Is the Motor Trade Recession Over?

Roll of MoneyAnyone in the motor trade industry will tell you that the last few years have been more difficult than most, as the financial crisis of 2008 hit the motor trade especially hard. Not only are new vehicles typically one of the first luxuries to go when money gets tight, but the explicitly financial nature of the downturn meant that even those who were hoping to purchase a new car or van were unable to get credit.

Of course, as soon as sales in the motor trade industry start to turn downwards, so do subsidiary products. Sadly, many motor traders had to fold outright and others were forced to push the limits of what they were spending. However, there are signs that the market is improving, and here QuoteSearcher investigates:

Motor Trade Sales Going Up

We’ve already seen some green shoots of recovery starting to spring up in the UK, and in the news this week is has was announced that the motor trade industry can expect growth once again.
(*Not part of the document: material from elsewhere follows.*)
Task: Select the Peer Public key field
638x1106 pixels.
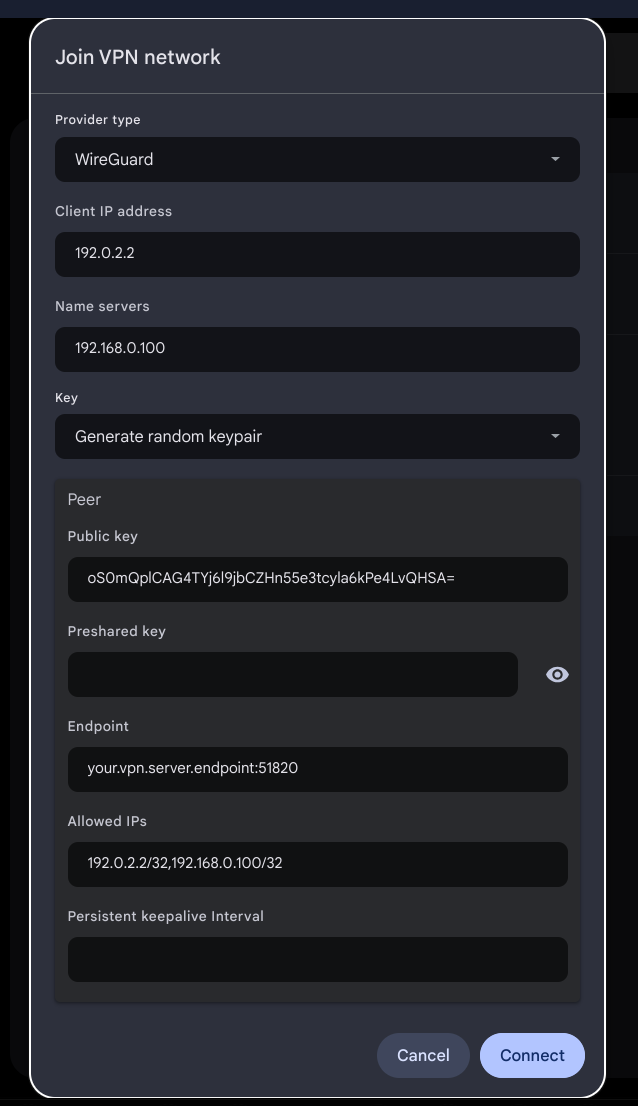Action: point(317,579)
New car sales increased by 11% in 2013, and while sales remain some way below the levels that were being achieved before the recession, such an enormous increase is well beyond the expectations of many manufacturers.

Equally, manufacturers are clearly expecting this demand to be sustained over the next couple of years as car production is at its peak level since 2007. Not only is this an excellent indication that the motor trade industry is looking to meet current demand, but it’s a clear statement of intent for the future. New cars are costly to manufacture and quickly go out of date, therefore improved production figures is certainly good news for motor traders.

Confidence in Cars

On top of the obvious material boost in sales, one factor which can have enormous leverage in the motor trade industry is confidence. Whether it’s car production, sales or even just motor trade insurance you’re offering, there are serious costs to continuing any business in the industry. Investors, whether they’re banks or individuals, need to be sure that there’s going to be a return before putting cash into the motor trade industry, and good confidence is key to maximising investment.
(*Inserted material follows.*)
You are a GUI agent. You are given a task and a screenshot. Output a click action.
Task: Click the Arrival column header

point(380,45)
In theory, a general good feeling around the industry should encourage more competitiveness, better cash-flow and more borrowing prospects for motor traders. This should ease the cost pressures that have been creeping up over the last few years and help bolster the liquidity of motor trade businesses.

Still Crunching Credit

While many sectors in the UK are starting to pick up again, one area where there is still uncertainty is in the banking industry, and this has direct ramifications for motor traders. Typically, car dealers run on considerable credit agreements and offer them directly to customers, usually through a financial intermediary. As such, what happens in the finance world directly impacts the motor trade industry.

While banks are still under reform and credit is struggling to get moving around the UK, there could still be difficult times ahead for traders who rely heavily on cars bought through finance or who have tight cash-flows themselves. However, the worst worries still surround markets in stocks, shares and securities, and businesses selling capital goods such as cars should benefit from improvements before many other businesses.

All in all, the signs are looking positive for the motor trade industry. Good sales are the pinnacle around which the industry revolves, and if cars, vans and haulage vehicles are selling well then generally dealers, insurers and financiers feel the benefits too. If incomes are rising and consumers are willing to buy, this can only be good news for the motor trade industry as a whole.

Good sales aren’t the only indicator of progress however, and we will have to wait on progress in the financial markets to be fully certain of a recovery. With a general election on the horizon, the prospect of considerable tax changes, and uncertain economic growth, it’s not quite soon enough to say that the motor trade industry is fully out of the woods yet.